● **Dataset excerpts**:
»»
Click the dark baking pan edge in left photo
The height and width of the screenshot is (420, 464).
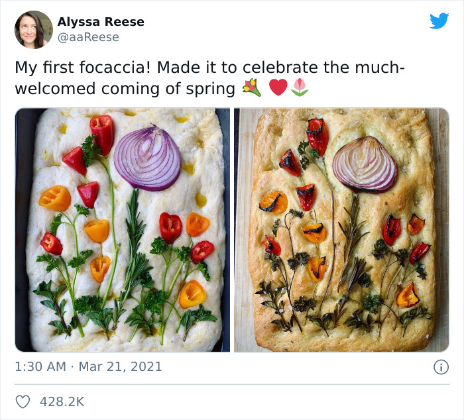click(22, 230)
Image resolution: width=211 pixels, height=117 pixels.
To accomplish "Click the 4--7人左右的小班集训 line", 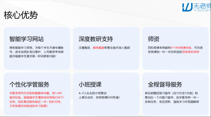I will (92, 93).
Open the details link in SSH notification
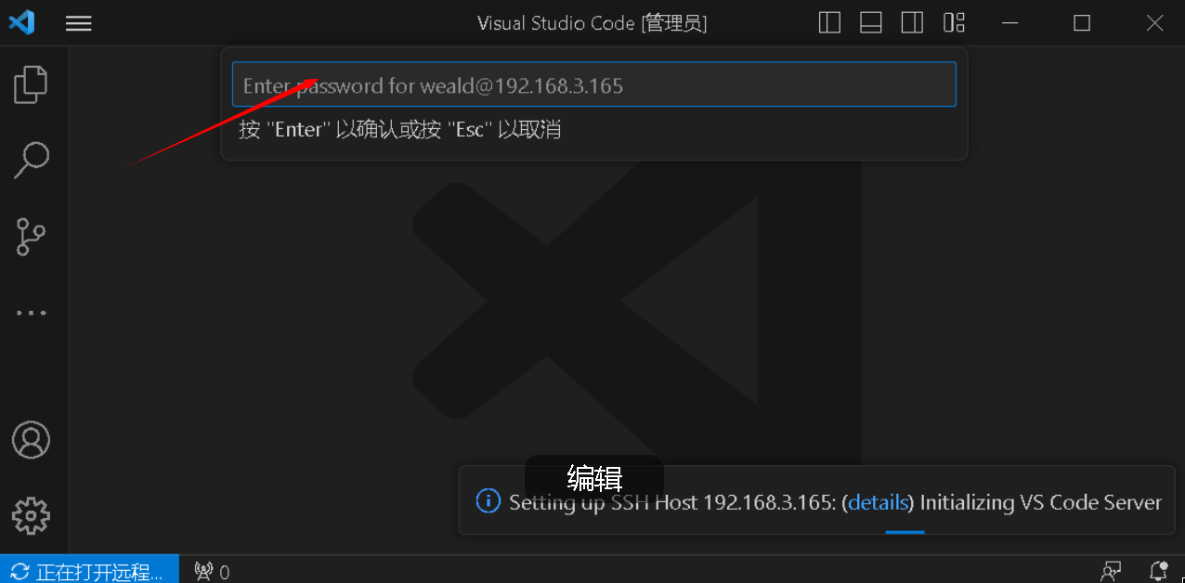 (878, 502)
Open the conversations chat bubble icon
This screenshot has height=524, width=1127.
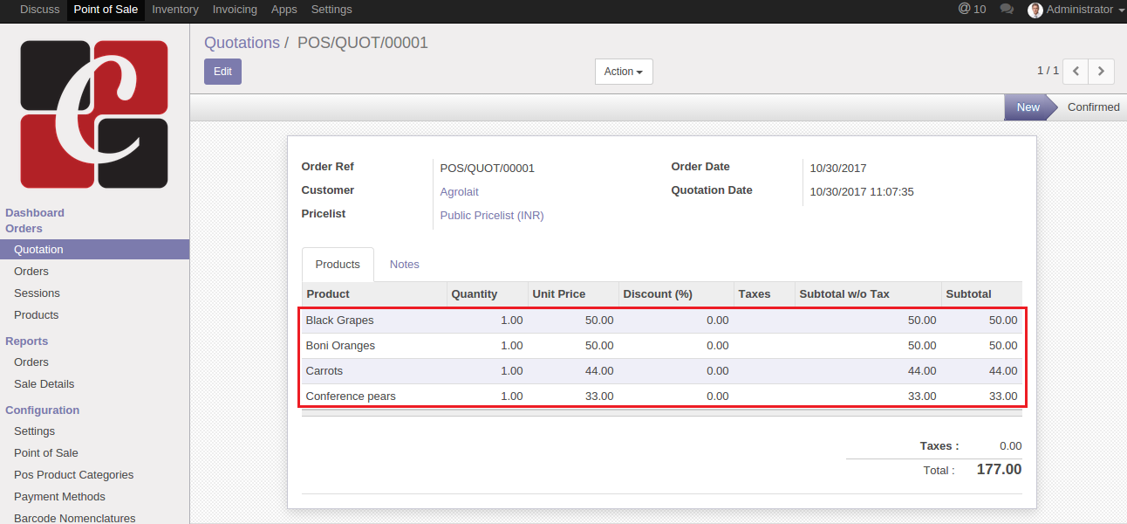pyautogui.click(x=1007, y=10)
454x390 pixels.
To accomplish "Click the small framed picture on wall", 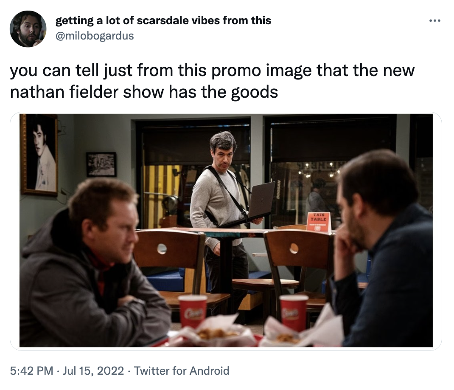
««
● **EXERCISE DETAILS**: Retype the lines exactly. Begin at the one that holds "Open the details link in SSH notification", stop at the last line of the entries above, and drop the pictures.

● **EXERCISE RESULT**:
Open the details link in SSH notification
 (878, 502)
Open the conversations chat bubble icon
This screenshot has height=524, width=1127.
pyautogui.click(x=1007, y=10)
454x390 pixels.
To accomplish "Click the small framed picture on wall", 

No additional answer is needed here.